Repeat, exactly as they appear, the lines from the one with "Task: Click the" through the last line of the entries below, but none of the pictures.
START RECORDS PROVIDED
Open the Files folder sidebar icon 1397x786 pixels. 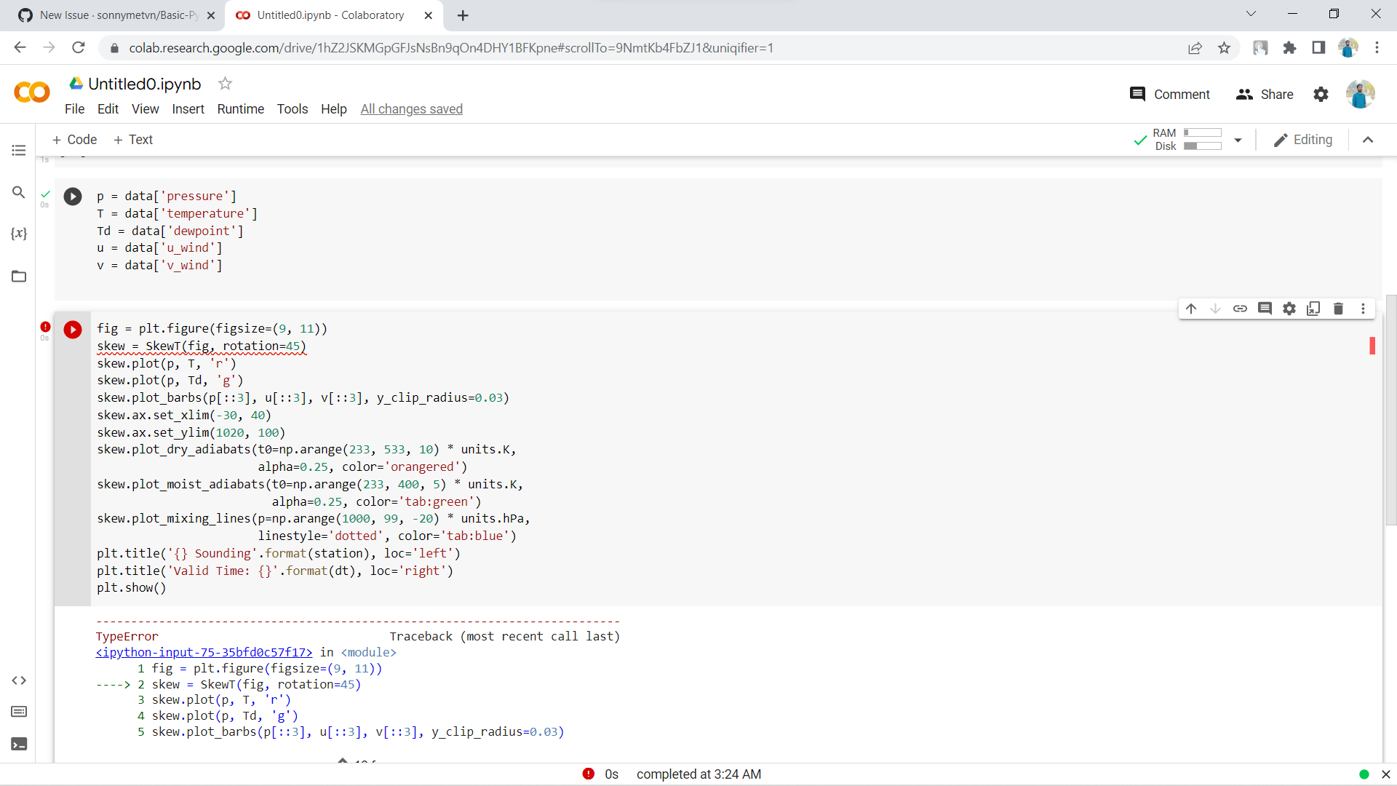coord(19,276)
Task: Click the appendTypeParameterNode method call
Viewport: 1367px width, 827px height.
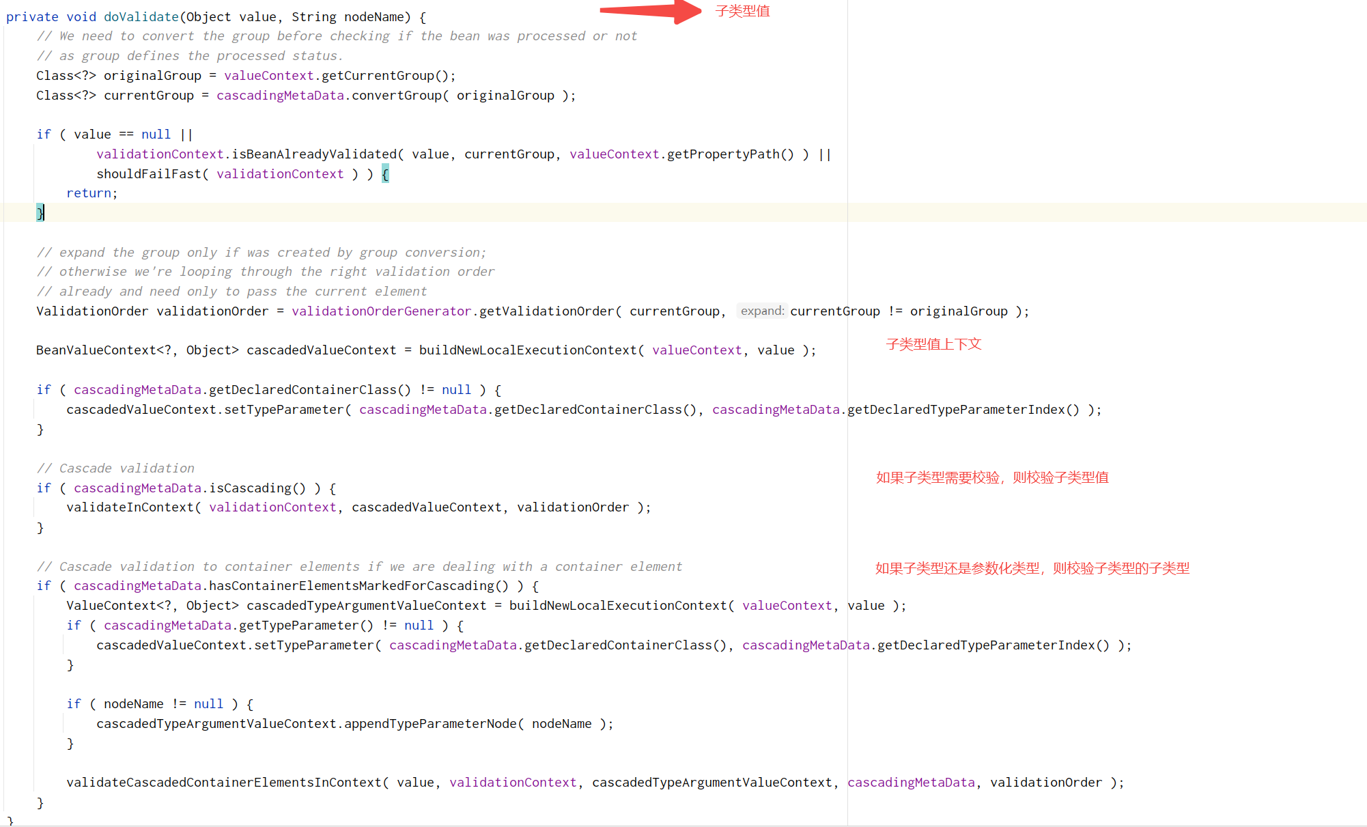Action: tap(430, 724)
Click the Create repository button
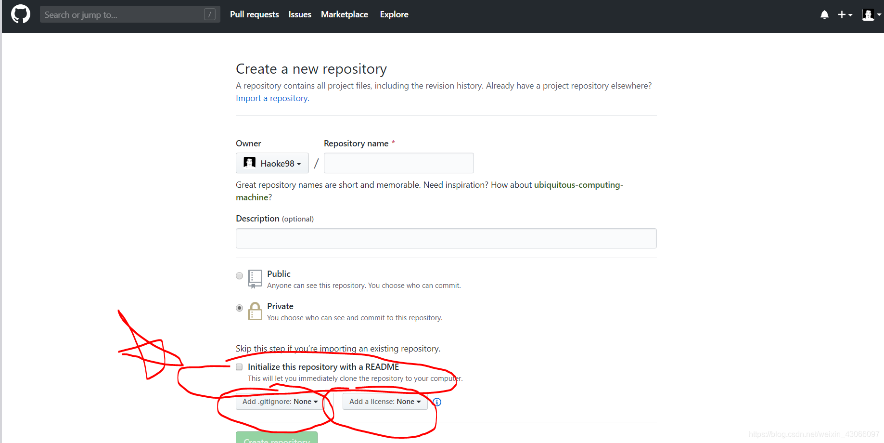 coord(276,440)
END RECORDS PROVIDED
• ANSWER SECTION:
Task: Click the appendTypeParameterNode method call
Viewport: 1367px width, 827px height.
Action: tap(430, 724)
Click the Create repository button
 coord(276,440)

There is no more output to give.